(Screen grounding rows)

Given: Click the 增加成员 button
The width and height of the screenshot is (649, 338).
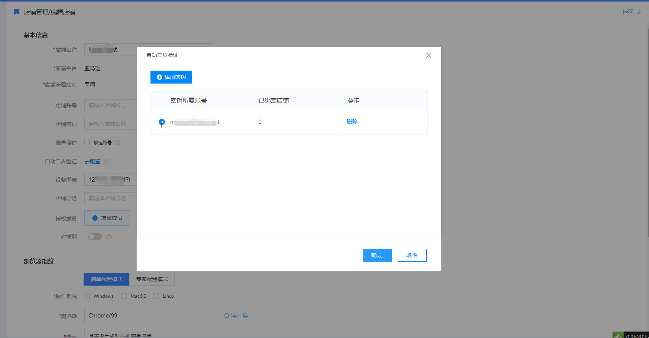Looking at the screenshot, I should click(x=107, y=218).
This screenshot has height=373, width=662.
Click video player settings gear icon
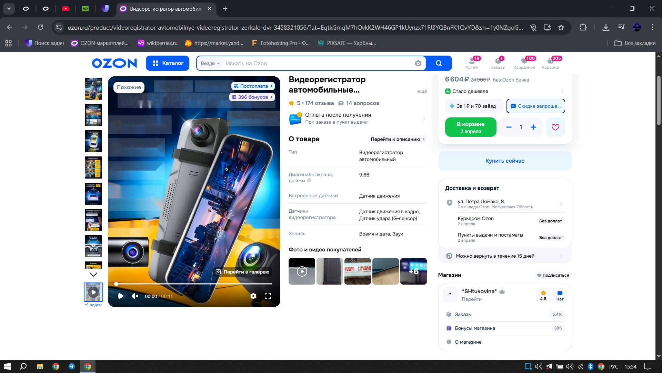[253, 296]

**Stated exercise:** Reproduce all of the rows above with every occurrence of "width" renamed to "breadth" and all other text left unchanged. Omit the pictures from your reply.

**Exercise solution:**
Given: Click the 增加成员 button
The breadth and height of the screenshot is (649, 338).
Looking at the screenshot, I should click(x=107, y=218).
This screenshot has height=373, breadth=662.
Click video player settings gear icon
[253, 296]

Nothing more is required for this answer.